In the ordinary use of forcing pumps a constant instead of an interrupted flow of water from the discharging orifice, may be a matter of no importance; but when those of large dimensions are required to raise it to great elevations, air vessels are not only valuable but indispensable adjuncts; for the elastic fluid within them forms a medium for gradually overcoming the inertia of the ascending liquid columns, and thereby prevents those jars and shocks which are incident to all non-elastic substances in rapid motion, when brought suddenly to a state of rest. A column of water moving with great velocity through a pump, produces, when instantly stopt, a concussion like that of a solid rod of the same length, when its end is driven against an unyielding object; but with an air-vessel, the effect is like that of the same rod when brought in contact with a bale of cotton or caoutchouc. Less force is required also to work pumps that have air-vessels, because in them the column of water in the discharging pipe is continued in motion during the ascent of the piston, hence it has not to be moved from a state of rest on the piston's return. When two or more cylinders are connected to one discharging pipe, one air-vessel only is required, as in fire-engines, water-works, &c.

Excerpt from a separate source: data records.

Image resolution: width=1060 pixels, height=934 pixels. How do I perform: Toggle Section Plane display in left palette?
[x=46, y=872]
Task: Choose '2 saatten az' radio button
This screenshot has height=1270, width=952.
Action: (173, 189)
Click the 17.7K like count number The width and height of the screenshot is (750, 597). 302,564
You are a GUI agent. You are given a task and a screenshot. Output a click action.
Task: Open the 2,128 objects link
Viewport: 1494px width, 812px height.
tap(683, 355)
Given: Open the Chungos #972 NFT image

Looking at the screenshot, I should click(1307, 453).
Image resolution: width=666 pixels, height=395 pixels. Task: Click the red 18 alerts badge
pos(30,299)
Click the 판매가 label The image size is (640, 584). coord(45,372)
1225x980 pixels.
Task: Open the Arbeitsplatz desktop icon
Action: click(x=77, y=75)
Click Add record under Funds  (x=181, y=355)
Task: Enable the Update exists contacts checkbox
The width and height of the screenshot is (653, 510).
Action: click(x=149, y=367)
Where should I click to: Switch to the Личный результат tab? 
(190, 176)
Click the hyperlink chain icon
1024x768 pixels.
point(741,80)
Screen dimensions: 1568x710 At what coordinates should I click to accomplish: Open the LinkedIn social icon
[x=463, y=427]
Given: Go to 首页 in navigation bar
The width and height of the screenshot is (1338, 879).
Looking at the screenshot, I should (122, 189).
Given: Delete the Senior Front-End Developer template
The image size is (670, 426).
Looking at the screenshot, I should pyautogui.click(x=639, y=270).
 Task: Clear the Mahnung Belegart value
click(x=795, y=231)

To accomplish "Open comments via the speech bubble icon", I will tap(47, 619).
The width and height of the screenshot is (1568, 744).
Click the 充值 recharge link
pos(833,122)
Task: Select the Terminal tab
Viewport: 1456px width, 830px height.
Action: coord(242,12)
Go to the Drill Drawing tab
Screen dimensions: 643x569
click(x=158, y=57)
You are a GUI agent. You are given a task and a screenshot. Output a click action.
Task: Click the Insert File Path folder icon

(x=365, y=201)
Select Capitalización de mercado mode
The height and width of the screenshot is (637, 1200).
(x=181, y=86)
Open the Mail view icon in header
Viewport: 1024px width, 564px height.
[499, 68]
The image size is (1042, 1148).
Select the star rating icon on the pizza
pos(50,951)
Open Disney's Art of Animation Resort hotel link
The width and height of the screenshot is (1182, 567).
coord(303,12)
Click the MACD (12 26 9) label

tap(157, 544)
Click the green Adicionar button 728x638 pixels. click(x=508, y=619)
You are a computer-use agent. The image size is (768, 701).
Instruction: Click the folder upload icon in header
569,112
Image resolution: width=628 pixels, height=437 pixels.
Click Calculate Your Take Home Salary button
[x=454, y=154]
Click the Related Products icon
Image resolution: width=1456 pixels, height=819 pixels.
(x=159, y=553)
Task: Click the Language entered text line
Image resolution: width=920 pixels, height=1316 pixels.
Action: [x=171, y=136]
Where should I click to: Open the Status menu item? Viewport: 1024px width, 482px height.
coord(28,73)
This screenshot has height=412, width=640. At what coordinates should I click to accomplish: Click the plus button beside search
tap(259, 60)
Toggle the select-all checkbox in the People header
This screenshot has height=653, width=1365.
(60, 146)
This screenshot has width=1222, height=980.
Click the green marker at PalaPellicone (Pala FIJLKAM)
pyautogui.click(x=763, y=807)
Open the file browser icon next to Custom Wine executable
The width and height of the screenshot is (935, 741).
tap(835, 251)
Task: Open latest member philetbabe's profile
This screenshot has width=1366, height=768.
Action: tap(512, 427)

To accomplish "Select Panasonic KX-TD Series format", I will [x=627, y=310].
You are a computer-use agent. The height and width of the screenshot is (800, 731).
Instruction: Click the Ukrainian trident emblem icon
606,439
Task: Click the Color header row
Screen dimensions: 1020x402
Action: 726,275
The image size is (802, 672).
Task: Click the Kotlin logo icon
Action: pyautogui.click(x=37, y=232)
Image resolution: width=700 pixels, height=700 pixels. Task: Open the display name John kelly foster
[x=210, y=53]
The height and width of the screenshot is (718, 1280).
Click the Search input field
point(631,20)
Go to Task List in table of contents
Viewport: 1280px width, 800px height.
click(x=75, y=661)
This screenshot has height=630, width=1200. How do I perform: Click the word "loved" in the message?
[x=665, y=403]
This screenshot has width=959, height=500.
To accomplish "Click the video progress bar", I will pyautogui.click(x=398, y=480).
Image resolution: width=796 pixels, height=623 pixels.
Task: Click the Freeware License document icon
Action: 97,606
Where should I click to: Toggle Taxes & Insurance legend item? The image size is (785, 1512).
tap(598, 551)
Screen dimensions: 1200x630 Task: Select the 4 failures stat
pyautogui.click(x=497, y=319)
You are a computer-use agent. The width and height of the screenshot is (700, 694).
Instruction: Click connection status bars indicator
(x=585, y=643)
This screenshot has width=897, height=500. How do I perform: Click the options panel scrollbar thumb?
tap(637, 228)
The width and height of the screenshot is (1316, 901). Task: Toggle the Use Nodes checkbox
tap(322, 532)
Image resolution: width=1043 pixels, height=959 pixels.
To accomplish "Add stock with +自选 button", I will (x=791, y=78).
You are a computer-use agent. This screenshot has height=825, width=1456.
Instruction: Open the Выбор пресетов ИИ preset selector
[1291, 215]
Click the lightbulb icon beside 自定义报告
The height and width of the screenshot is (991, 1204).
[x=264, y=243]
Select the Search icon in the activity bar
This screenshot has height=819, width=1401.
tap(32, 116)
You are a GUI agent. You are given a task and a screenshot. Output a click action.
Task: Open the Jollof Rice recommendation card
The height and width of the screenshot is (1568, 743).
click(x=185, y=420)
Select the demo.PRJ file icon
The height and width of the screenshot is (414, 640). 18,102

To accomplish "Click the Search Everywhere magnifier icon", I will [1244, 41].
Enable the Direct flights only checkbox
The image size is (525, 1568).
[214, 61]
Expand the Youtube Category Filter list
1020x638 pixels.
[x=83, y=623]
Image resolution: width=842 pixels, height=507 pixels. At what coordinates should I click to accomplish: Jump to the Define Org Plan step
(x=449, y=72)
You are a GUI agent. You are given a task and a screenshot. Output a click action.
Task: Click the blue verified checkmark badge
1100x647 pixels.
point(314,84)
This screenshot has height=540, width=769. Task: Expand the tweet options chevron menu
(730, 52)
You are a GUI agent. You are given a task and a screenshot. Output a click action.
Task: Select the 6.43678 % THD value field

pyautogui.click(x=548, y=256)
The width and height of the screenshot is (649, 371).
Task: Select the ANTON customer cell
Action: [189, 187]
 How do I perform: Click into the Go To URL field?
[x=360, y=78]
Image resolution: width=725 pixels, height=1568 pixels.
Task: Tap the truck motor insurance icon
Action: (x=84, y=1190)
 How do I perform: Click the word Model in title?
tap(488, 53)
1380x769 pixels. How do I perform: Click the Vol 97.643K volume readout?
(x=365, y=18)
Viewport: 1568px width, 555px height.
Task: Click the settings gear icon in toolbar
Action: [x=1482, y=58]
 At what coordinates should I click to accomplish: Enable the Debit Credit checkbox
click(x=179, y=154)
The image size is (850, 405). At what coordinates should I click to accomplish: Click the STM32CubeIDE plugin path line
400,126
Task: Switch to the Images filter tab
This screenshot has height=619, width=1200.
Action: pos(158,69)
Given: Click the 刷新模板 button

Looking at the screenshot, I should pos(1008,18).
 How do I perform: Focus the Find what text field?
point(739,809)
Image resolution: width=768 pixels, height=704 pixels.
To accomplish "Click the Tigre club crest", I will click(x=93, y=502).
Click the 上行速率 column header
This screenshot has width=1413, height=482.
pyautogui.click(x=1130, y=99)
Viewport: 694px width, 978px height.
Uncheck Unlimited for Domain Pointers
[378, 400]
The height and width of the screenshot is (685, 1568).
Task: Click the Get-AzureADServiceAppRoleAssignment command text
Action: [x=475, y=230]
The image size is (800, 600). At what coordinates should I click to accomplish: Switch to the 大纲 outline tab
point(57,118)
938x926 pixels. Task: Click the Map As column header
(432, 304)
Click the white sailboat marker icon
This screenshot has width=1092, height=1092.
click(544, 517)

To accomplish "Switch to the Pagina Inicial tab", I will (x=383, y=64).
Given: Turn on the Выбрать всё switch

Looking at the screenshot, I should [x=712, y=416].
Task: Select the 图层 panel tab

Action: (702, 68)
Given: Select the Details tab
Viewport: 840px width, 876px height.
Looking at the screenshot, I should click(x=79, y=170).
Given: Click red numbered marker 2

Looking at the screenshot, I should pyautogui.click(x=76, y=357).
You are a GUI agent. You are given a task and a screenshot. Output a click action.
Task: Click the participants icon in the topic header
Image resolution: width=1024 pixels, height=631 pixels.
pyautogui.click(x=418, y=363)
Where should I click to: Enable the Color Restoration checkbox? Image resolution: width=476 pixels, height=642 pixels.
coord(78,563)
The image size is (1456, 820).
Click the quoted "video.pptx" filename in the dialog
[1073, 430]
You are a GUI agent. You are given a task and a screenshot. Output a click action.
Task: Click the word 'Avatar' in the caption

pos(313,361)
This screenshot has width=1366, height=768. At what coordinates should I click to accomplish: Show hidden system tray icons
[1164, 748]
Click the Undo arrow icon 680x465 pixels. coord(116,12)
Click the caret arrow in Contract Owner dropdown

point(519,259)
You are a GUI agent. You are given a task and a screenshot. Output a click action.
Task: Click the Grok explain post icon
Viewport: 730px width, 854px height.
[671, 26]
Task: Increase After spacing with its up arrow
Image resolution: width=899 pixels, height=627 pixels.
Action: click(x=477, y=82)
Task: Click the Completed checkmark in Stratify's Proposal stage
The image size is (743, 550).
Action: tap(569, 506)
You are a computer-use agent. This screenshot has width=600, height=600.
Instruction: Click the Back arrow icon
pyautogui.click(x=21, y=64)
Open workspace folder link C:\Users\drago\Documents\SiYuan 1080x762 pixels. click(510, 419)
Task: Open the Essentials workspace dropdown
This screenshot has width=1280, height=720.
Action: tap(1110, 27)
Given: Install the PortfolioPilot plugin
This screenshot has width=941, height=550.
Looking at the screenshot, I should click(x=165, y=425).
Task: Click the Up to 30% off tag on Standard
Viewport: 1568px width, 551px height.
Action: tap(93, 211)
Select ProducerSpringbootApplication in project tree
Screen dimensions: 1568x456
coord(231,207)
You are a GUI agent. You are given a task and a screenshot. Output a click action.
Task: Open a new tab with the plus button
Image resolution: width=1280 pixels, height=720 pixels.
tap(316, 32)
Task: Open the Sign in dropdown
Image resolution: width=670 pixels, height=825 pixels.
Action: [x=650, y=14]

It is this kind of forcing pump that is generally adopted in water-works for the supply of towns and cities; the piston rods being moved by cranks or levers attached to water wheels: sometimes they are driven by windmills, steam-engines, and by animals. The cylinders are commonly used perpendicularly as in the figure, but they are sometimes worked in an inclined and also in a horizontal position.

The celebrated pump of Ctesibius was constructed like that represented in the last figure, except that it had two cylinders. It seems to have been almost identical in its construction with our fire-engines. "It remains now [says Vitruvius] to describe the machine of Ctesibius which raises water very high. This is made of brass; at the bottom a pair of buckets [cylinders] are placed at a little distance, having pipes like the shape of a fork annexed, meeting in a basin in the middle. At the upper holes of the pipes within the basin, are made valves, hinged with very exact joints; which, stopping the holes, prevent the efflux of the water that will be pressed into the basin by the air. Upon the basin a cover like an inverted funnel is fitted, which is adjoined and fastened to the basin by a collar, riveted through, that the pressure of the water may not force it off: and on the top of it, a pipe called the tuba, is affixed perpendicularly. The buckets [cylinders] have valves placed below the lower mouths of the pipes, and fixed over holes that are in their bottoms: then pistons turned very smooth and anointed with oil, being inclosed in the buckets [cylinders] are worked with bars and levers from above; the repeated motion of these, up and down, pressing the air that is therein contained with the water, the holes being shut by the valves, forces and extrudes the water through the mouths of the pipes into the basin; from whence rising to the cover, the air presses it upwards through the pipe; and thus from the low situation of the reservoir, raises it to supply the public fountains." Book x, cap. 12. Newton's Trans.

The machine as thus described is a proof of the progress which the ancients had made in hydraulics: the whole appears to have been of the most durable materials, and of the best workmanship. Although the figures of this and other machines which Vitruvius inserted in his work are lost, there is little difficulty in realizing its construction from the text. Transla

Chap. 3.]

Machine of Ctesibius.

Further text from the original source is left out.